To do
Go through the data that follows and restate each line exactly as it reads.

Given information

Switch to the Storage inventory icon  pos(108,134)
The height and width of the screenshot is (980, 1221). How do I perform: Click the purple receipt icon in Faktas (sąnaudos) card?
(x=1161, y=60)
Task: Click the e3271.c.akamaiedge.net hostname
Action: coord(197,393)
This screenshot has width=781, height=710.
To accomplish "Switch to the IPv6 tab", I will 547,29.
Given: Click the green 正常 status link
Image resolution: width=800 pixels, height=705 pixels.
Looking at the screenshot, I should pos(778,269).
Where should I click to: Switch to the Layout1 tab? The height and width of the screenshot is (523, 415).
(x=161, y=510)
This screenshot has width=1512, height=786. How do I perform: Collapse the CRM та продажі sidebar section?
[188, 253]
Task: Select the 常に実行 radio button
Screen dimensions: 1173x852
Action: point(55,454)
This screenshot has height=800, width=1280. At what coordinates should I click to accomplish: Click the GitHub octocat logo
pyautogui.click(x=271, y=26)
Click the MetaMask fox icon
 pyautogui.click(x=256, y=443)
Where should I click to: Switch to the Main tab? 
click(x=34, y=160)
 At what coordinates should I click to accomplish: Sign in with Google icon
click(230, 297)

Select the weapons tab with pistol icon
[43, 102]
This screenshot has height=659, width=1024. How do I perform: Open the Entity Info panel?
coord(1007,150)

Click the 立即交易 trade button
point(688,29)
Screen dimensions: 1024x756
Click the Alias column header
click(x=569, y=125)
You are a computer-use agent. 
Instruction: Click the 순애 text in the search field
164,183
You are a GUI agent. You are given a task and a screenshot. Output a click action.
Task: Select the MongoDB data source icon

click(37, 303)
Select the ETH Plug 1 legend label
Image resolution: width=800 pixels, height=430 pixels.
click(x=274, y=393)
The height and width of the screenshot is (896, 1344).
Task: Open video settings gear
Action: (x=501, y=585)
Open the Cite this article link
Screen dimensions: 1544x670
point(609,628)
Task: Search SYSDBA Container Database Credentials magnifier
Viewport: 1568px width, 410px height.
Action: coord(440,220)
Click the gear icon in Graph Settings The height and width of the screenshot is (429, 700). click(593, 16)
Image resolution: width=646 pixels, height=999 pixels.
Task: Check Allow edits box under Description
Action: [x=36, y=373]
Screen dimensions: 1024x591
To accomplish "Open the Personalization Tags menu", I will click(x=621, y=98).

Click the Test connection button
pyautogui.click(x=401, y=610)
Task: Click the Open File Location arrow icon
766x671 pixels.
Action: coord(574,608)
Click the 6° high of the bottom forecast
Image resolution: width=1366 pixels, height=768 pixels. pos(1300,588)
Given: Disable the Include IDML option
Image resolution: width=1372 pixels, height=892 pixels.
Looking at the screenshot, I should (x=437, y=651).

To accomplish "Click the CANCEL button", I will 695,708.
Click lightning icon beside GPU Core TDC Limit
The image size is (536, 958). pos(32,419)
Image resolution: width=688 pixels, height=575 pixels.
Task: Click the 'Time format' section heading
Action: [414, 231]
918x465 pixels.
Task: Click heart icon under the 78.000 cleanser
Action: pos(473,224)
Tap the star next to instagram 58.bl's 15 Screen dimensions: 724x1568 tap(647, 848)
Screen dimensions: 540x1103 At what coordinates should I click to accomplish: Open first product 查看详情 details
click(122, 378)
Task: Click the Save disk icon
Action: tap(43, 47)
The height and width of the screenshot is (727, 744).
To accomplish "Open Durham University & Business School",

Response box
Switch to the Storage inventory icon  pos(108,134)
The height and width of the screenshot is (980, 1221). How do I perform: Click the purple receipt icon in Faktas (sąnaudos) card?
(x=1161, y=60)
Task: Click the e3271.c.akamaiedge.net hostname
Action: coord(197,393)
This screenshot has width=781, height=710.
To accomplish "Switch to the IPv6 tab", I will 547,29.
Given: Click the green 正常 status link
Image resolution: width=800 pixels, height=705 pixels.
Looking at the screenshot, I should pos(778,269).
Where should I click to: Switch to the Layout1 tab? The height and width of the screenshot is (523, 415).
(x=161, y=510)
This screenshot has width=1512, height=786. How do I perform: Collapse the CRM та продажі sidebar section?
[188, 253]
Task: Select the 常に実行 radio button
Screen dimensions: 1173x852
Action: point(55,454)
This screenshot has height=800, width=1280. At what coordinates should I click to accomplish: Click the GitHub octocat logo
pyautogui.click(x=271, y=26)
Click the MetaMask fox icon
 pyautogui.click(x=256, y=443)
Where should I click to: Switch to the Main tab? 
click(x=34, y=160)
 At what coordinates should I click to accomplish: Sign in with Google icon
click(230, 297)

Select the weapons tab with pistol icon
[43, 102]
This screenshot has height=659, width=1024. How do I perform: Open the Entity Info panel?
coord(1007,150)

Click the 立即交易 trade button
point(688,29)
Screen dimensions: 1024x756
Click the Alias column header
click(x=569, y=125)
You are a computer-use agent. 
Instruction: Click the 순애 text in the search field
164,183
You are a GUI agent. You are given a task and a screenshot. Output a click action.
Task: Select the MongoDB data source icon

click(37, 303)
Select the ETH Plug 1 legend label
Image resolution: width=800 pixels, height=430 pixels.
click(x=274, y=393)
The height and width of the screenshot is (896, 1344).
Task: Open video settings gear
Action: (x=501, y=585)
Open the Cite this article link
Screen dimensions: 1544x670
point(609,628)
Task: Search SYSDBA Container Database Credentials magnifier
Viewport: 1568px width, 410px height.
Action: coord(440,220)
Click the gear icon in Graph Settings The height and width of the screenshot is (429, 700). click(593, 16)
Image resolution: width=646 pixels, height=999 pixels.
Task: Check Allow edits box under Description
Action: [x=36, y=373]
Screen dimensions: 1024x591
To accomplish "Open the Personalization Tags menu", I will click(x=621, y=98).

Click the Test connection button
pyautogui.click(x=401, y=610)
Task: Click the Open File Location arrow icon
766x671 pixels.
Action: coord(574,608)
Click the 6° high of the bottom forecast
Image resolution: width=1366 pixels, height=768 pixels. pos(1300,588)
Given: Disable the Include IDML option
Image resolution: width=1372 pixels, height=892 pixels.
Looking at the screenshot, I should (x=437, y=651).

To accomplish "Click the CANCEL button", I will 695,708.
Click lightning icon beside GPU Core TDC Limit
The image size is (536, 958). pos(32,419)
Image resolution: width=688 pixels, height=575 pixels.
Task: Click the 'Time format' section heading
Action: [414, 231]
918x465 pixels.
Task: Click heart icon under the 78.000 cleanser
Action: pos(473,224)
Tap the star next to instagram 58.bl's 15 Screen dimensions: 724x1568 tap(647, 848)
Screen dimensions: 540x1103 At what coordinates should I click to accomplish: Open first product 查看详情 details
click(122, 378)
Task: Click the Save disk icon
Action: tap(43, 47)
The height and width of the screenshot is (727, 744).
To accomplish "Open Durham University & Business School",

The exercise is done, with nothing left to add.